-------- Page extract

I have to be a little circumspect here as I don't know how much we've
 made public, but there are good prospects for FPGA offloads of eBPF
 with high performance.  The instructions can be transformed into a
 pipeline of logic blocks which look nothing like a Von Neumann
 architecture, so can get much better perf/area and perf/power than an
 array of general-purpose cores.
My personal belief (which I don't, alas, have hard data to back up) is
 that this approach will also outperform the 'array of specialised
 packet-processor cores' that many NPU/DPU products are using.

In the situations where you do need a custom datapath (which often
 involve the kind of dynamic behaviour that's not P4-friendly), eBPF
 is, I would say, far superior to P4 as an IR.

-ed
Jamal Hadi Salim Feb. 14, 2023, 8:44 p.m. UTC | #64
Hi Ed,

On Tue, Feb 14, 2023 at 12:07 PM Edward Cree <ecree.xilinx@gmail.com> wrote:
>
> On 30/01/2023 14:06, Jamal Hadi Salim wrote:
> > So what are we trying to achieve with P4TC? John, I could have done a
> > better job in describing the goals in the cover letter:
> > We are going for MAT sw equivalence to what is in hardware. A two-fer
> > that is already provided by the existing TC infrastructure.
> ...
> > This hammer already meets our goals.
>
> I'd like to give a perspective from the AMD/Xilinx/Solarflare SmartNIC
>  project.  Though I must stress I'm not speaking for that organisation,
>  and I wasn't the one writing the P4 code; these are just my personal
>  observations based on the view I had from within the project team.

----------------
-------- Available data

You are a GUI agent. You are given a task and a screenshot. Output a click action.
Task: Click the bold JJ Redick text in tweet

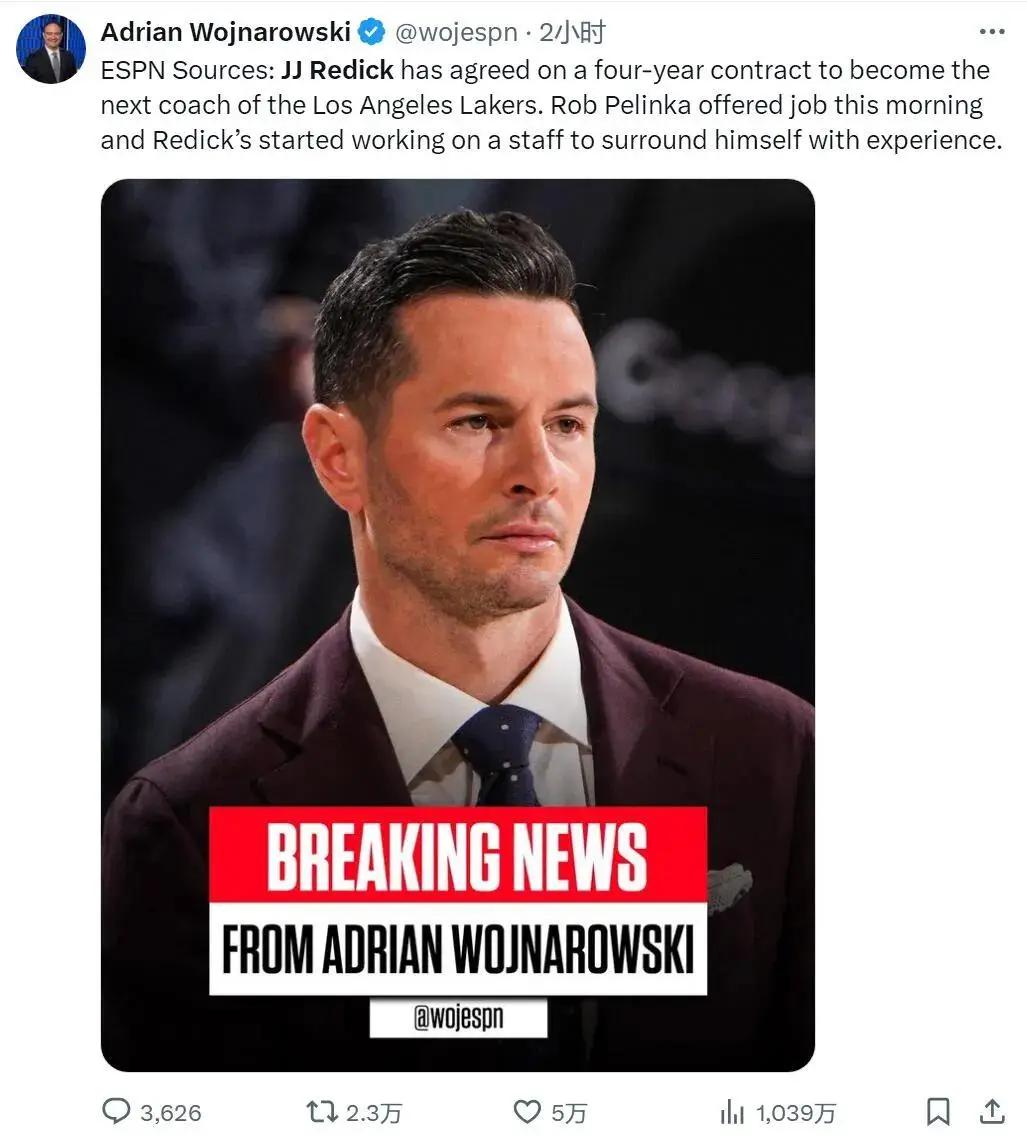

----------------

Set task 1
Write out the P4TC mailing-list thread starting with "On Tue, Feb" and going on through "existing TC infrastructure.".
Set task 2
Write what comes next in the P4TC mailing-list thread, picking up right after its last sentence.

Expected output 1
On Tue, Feb 14, 2023 at 12:07 PM Edward Cree <ecree.xilinx@gmail.com> wrote:
>
> On 30/01/2023 14:06, Jamal Hadi Salim wrote:
> > So what are we trying to achieve with P4TC? John, I could have done a
> > better job in describing the goals in the cover letter:
> > We are going for MAT sw equivalence to what is in hardware. A two-fer
> > that is already provided by the existing TC infrastructure.

Expected output 2
> We used P4 in the SN1022's datapath, but encountered a number of
>  limitations that prevented a wholly P4-based implementation, in spite
>  of the hardware being MAT/CAM flavoured.
>  Overall I would say that P4
>  was not a great fit for the problem space; it was usually possible to
>  get it to do what we wanted but only by bending it in unnatural ways.
>  (The advantage was, of course, the strong toolchain for compiling it
>  into optimised logic on the FPGA; writing the whole thing by hand in
>  RTL would have taken far more effort.)
> Developing a worthwhile P4-based datapath proved to be something of an
>  engineer-time sink; compilation and verification weren't quick, and
>  just because your P4 works in a software model doesn't necessarily
>  mean it will perform well in hardware.
> Thus P4 is, in my personal opinion, a poor choice for end-user/runtime
>  behaviour specification, at least for FPGA-flavoured devices.

I am curios to understand the challenges you came across specific to
P4 in what you describe above.
My gut feeling is, depending on the P4 program, you ran out of
resources. How many LUTs does this device offer? I am going to hazard
a guess that 30-40% of the resources on the FPGA  were just for P4
abstraction in which case writing a complex P4 program just wont fit.
Having said that, tooling is also very important as part of the
developer experience - if it takes forever to compile things then that
developer experience goes down the tubes. Maybe it is a tooling
challenge?
IMO:
it is also about operational experience (i.e the ops not just the
devs) and deployment infra is key. IOW, it's not just about the
datapath but also the full package integration, for example, ease of
control plane integration, field debuggability, operational usability,
etc... If you are doing a one-off you can integrate whatever
infrastructure you want. If you are a cloud vendor you have the skills
in house and it may be worth investing in them. If you are a second
tier operator or large enterprise OTOH it is not part of your business
model to stock up with smart people.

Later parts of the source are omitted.